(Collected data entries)
__________
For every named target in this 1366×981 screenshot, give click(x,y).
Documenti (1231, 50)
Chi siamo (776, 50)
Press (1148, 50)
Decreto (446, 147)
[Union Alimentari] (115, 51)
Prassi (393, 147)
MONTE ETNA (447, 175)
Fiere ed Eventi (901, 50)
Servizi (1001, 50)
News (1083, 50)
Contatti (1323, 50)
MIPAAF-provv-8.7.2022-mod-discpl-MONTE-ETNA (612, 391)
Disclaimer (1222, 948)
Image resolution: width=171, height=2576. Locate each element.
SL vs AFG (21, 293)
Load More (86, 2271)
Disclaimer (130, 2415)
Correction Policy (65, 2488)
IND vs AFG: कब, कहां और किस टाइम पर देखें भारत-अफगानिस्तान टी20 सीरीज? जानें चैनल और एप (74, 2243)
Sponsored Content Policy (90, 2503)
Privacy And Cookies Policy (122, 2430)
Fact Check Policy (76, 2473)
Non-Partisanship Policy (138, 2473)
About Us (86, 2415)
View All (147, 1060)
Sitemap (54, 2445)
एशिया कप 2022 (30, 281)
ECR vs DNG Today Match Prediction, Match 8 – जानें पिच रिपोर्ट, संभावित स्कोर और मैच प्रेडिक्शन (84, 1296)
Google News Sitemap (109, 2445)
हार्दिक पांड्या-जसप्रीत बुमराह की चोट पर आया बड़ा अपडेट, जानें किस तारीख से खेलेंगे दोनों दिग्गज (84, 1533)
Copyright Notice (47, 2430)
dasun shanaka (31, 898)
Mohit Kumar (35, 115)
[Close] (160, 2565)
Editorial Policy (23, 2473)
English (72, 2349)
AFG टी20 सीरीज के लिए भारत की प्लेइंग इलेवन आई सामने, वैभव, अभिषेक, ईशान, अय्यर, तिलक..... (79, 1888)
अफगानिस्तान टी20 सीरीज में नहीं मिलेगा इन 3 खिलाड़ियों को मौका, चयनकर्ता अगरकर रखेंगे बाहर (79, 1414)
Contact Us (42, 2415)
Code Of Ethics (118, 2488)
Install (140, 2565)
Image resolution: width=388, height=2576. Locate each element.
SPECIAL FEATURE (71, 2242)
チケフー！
__________
• **Exercise goal**
From the records above, extract every entry exactly as given.

• **Exercise response**
For every named target in this 1366×981 screenshot, give click(x,y).
Documenti (1231, 50)
Chi siamo (776, 50)
Press (1148, 50)
Decreto (446, 147)
[Union Alimentari] (115, 51)
Prassi (393, 147)
MONTE ETNA (447, 175)
Fiere ed Eventi (901, 50)
Servizi (1001, 50)
News (1083, 50)
Contatti (1323, 50)
MIPAAF-provv-8.7.2022-mod-discpl-MONTE-ETNA (612, 391)
Disclaimer (1222, 948)
Image resolution: width=171, height=2576. Locate each element.
SL vs AFG (21, 293)
Load More (86, 2271)
Disclaimer (130, 2415)
Correction Policy (65, 2488)
IND vs AFG: कब, कहां और किस टाइम पर देखें भारत-अफगानिस्तान टी20 सीरीज? जानें चैनल और एप (74, 2243)
Sponsored Content Policy (90, 2503)
Privacy And Cookies Policy (122, 2430)
Fact Check Policy (76, 2473)
Non-Partisanship Policy (138, 2473)
About Us (86, 2415)
View All (147, 1060)
Sitemap (54, 2445)
एशिया कप 2022 (30, 281)
ECR vs DNG Today Match Prediction, Match 8 – जानें पिच रिपोर्ट, संभावित स्कोर और मैच प्रेडिक्शन (84, 1296)
Google News Sitemap (109, 2445)
हार्दिक पांड्या-जसप्रीत बुमराह की चोट पर आया बड़ा अपडेट, जानें किस तारीख से खेलेंगे दोनों दिग्गज (84, 1533)
Copyright Notice (47, 2430)
dasun shanaka (31, 898)
Mohit Kumar (35, 115)
[Close] (160, 2565)
Editorial Policy (23, 2473)
English (72, 2349)
AFG टी20 सीरीज के लिए भारत की प्लेइंग इलेवन आई सामने, वैभव, अभिषेक, ईशान, अय्यर, तिलक..... (79, 1888)
अफगानिस्तान टी20 सीरीज में नहीं मिलेगा इन 3 खिलाड़ियों को मौका, चयनकर्ता अगरकर रखेंगे बाहर (79, 1414)
Contact Us (42, 2415)
Code Of Ethics (118, 2488)
Install (140, 2565)
Image resolution: width=388, height=2576. Locate each element.
SPECIAL FEATURE (71, 2242)
チケフー！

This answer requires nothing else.